Systematic literature review education

Different types of systematic review are discussed in more detail later in this chapter. The majority of systematic review types share a common set of processes. These processes can be divided into distinct but interconnected stages as illustrated in Fig.1. Systematic reviews need to specify a research question and the methods that will be used to investigate the question. This is often written as a protocol prior to undertaking the review. Writing a protocol or plan of the methods at the beginning of a review can be a very useful activity. It helps the review team to gain a shared understanding of the scope of the review and the methods that they will use to answer the reviews questions. Different types of systematic reviews will have more or less developed protocols. For example, for systematic reviews investigating research questions about the impact of educational interventions it is argued that a detailed protocol should be fully specified prior to the commencement of the review to reduce the possibility of reviewer bias [Torgerson 2003, p.26]. For other types of systematic review, in which the research question is more exploratory, the protocol may be more flexible and/or developmental in nature.
Fig.1

The systematic review process

3.1 Systematic Review Questions and the Conceptual Framework

The review question gives each review its particular structure and drives key decisions about what types of studies to include; where to look for them; how to assess their quality; and how to combine their findings. Although a research question may appear to be simple, it will include many assumptions. Whether implicit or explicit, these assumptions will include: epistemological frameworks about knowledge and how we obtain it, theoretical frameworks, whether tentative or firm, about the phenomenon that is the focus of study.

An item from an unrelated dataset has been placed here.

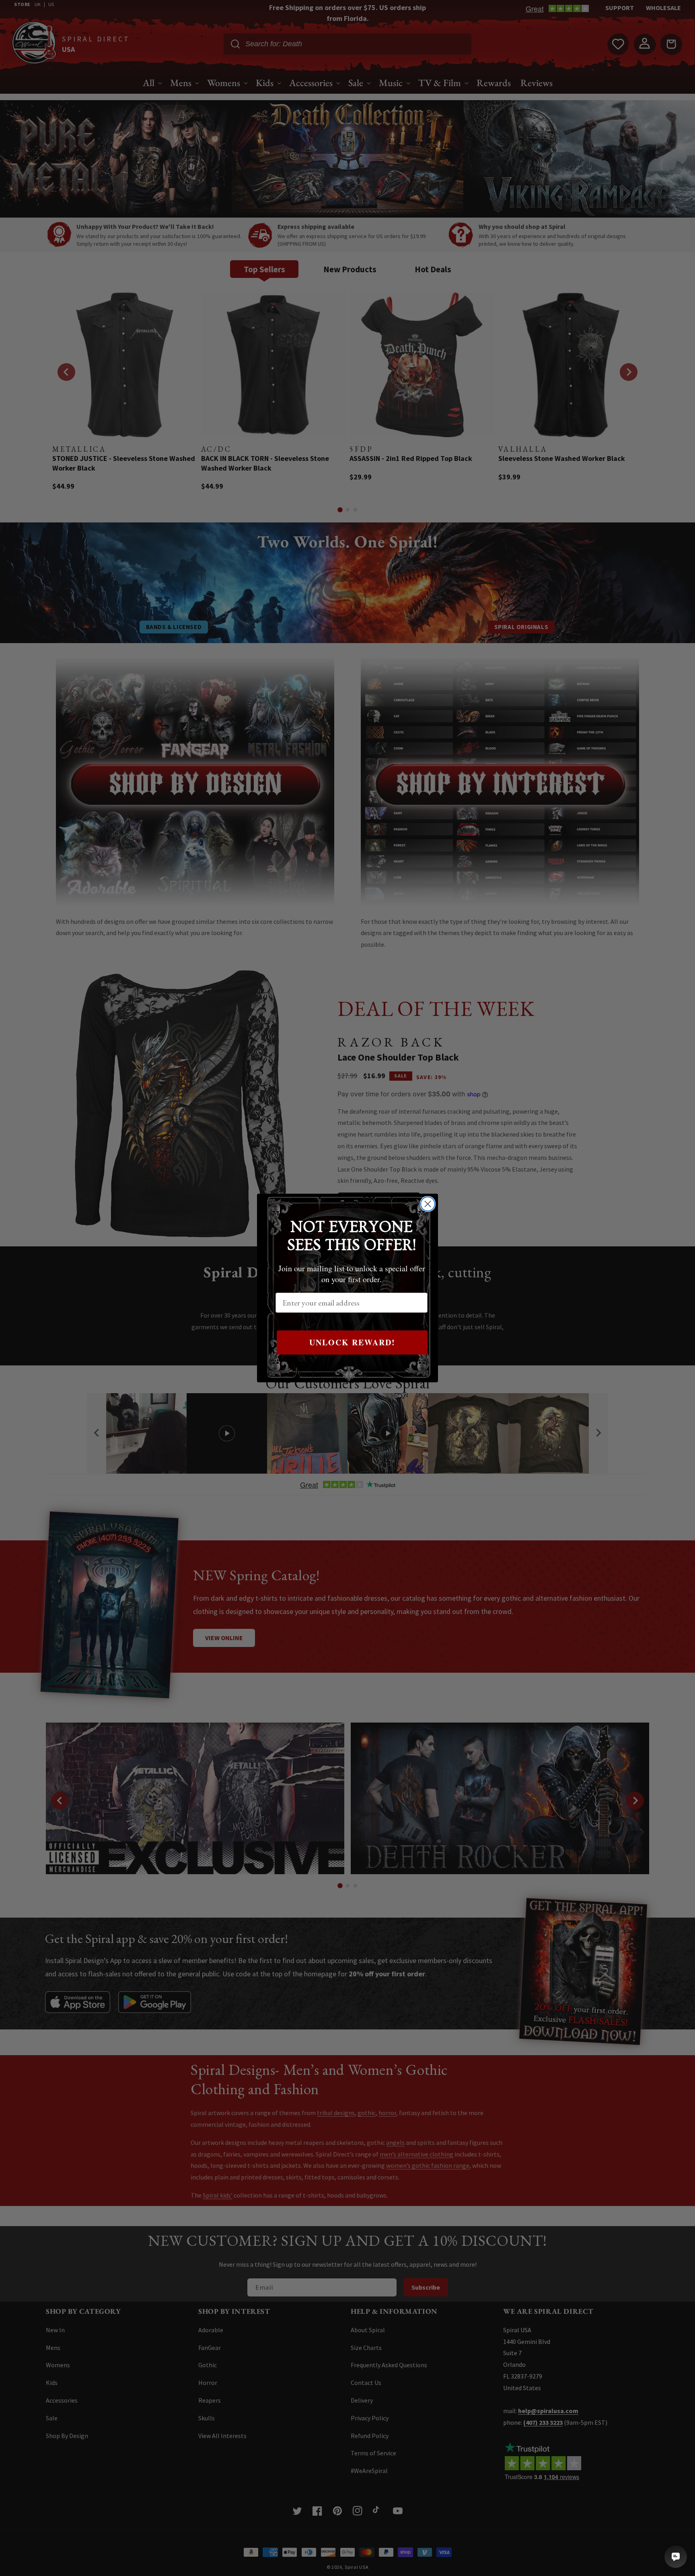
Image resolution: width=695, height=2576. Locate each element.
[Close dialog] (428, 1204)
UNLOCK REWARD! (352, 1342)
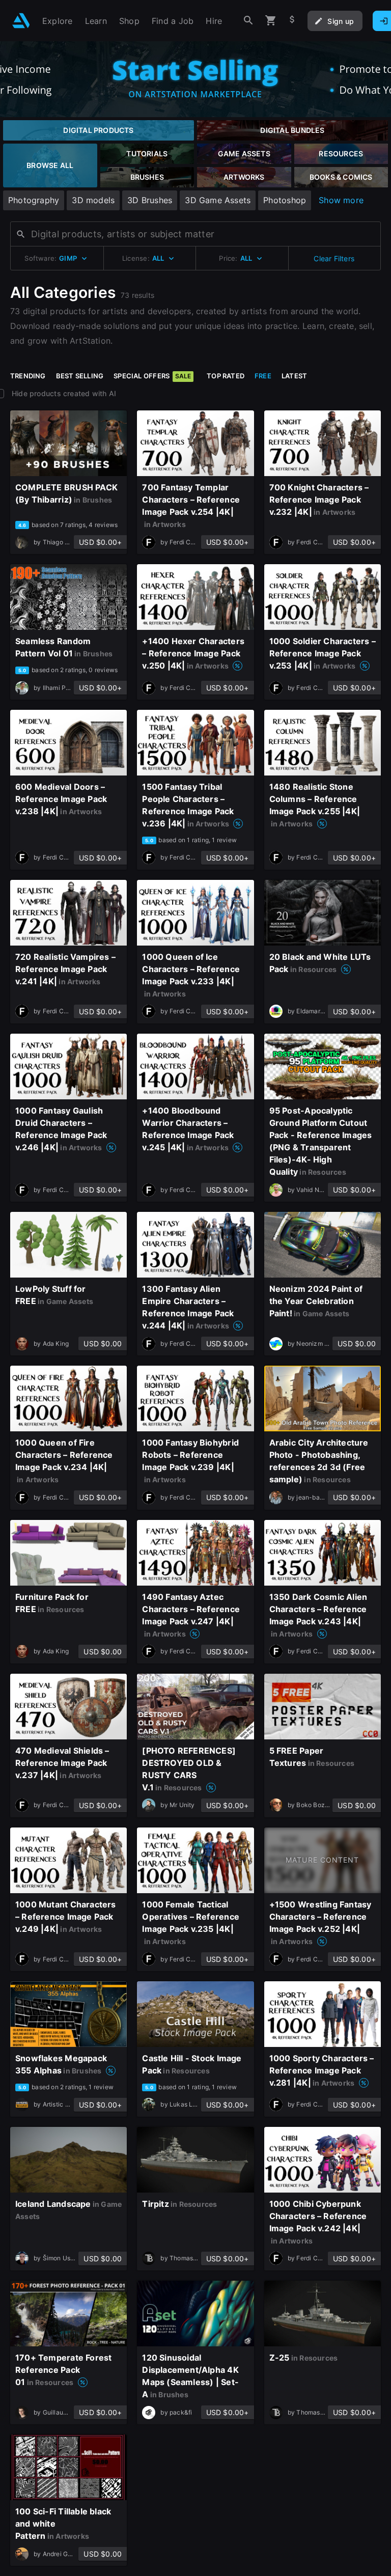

Taken together, these produce a conceptual framework that shapes the research questions, choices about appropriate systematic review approach and methods. The conceptual framework may be viewed as a working hypothesis that can be developed, refined or confirmed during the course of the research. Its purpose is to explain the key issues to be studied, the constructs or variables, and the presumed relationships between them. The framework is a research tool intended to assist a researcher to develop awareness and understanding of the phenomena under scrutiny and to communicate this [Smyth 2004].

A review to investigate the impact of an educational intervention will have a conceptual framework that includes a hypothesis about a causal link between; who the review is about [the people], what the review is about [an intervention and what it is being compared with], and the possible consequences of intervention on the educational outcomes of these people. Such a review would follow a broadly aggregative synthesis logic. This is the shape of reviews of educational interventions carried out for the What Works Clearing House in the USA1 and the Education Endowment Foundation in England.2

A review to investigate meaning or understanding of a phenomenon for the purpose of building or further developing theory will still have some prior assumptions. Thus, an initial conceptual framework will contain theoretical ideas about how the phenomena of interest can be understood and some ideas justifying why a particular population and/or context is of specific interest or relevance. Such a review is likely to follow a broadly configurative logic.

3.2 Selection Criteria

Reviewers have to make decisions about which research studies to include in their review. In order to do this systematically and transparently they develop rules about which studies can be selected into the review. Selection criteria [sometimes referred to as inclusion or exclusion criteria] create restrictions on the review. All reviews, whether systematic or not, limit in some way the studies that are considered by the review. Systematic reviews simply make these restrictions transparent and therefore consistent across studies. These selection criteria are shaped by the review question and conceptual framework. For example, a review question about the impact of homework on educational attainment would have selection criteria specifying who had to do the homework; the characteristics of the homework and the outcomes that needed to be measured. Other commonly used selection criteria include study participant characteristics; the country where the study has taken place and the language in which the study is reported. The type of research method[s] may also be used as a selection criterion but this can be controversial given the lack of consensus in education research [Newman 2008], and the inconsistent terminology used to describe education research methods.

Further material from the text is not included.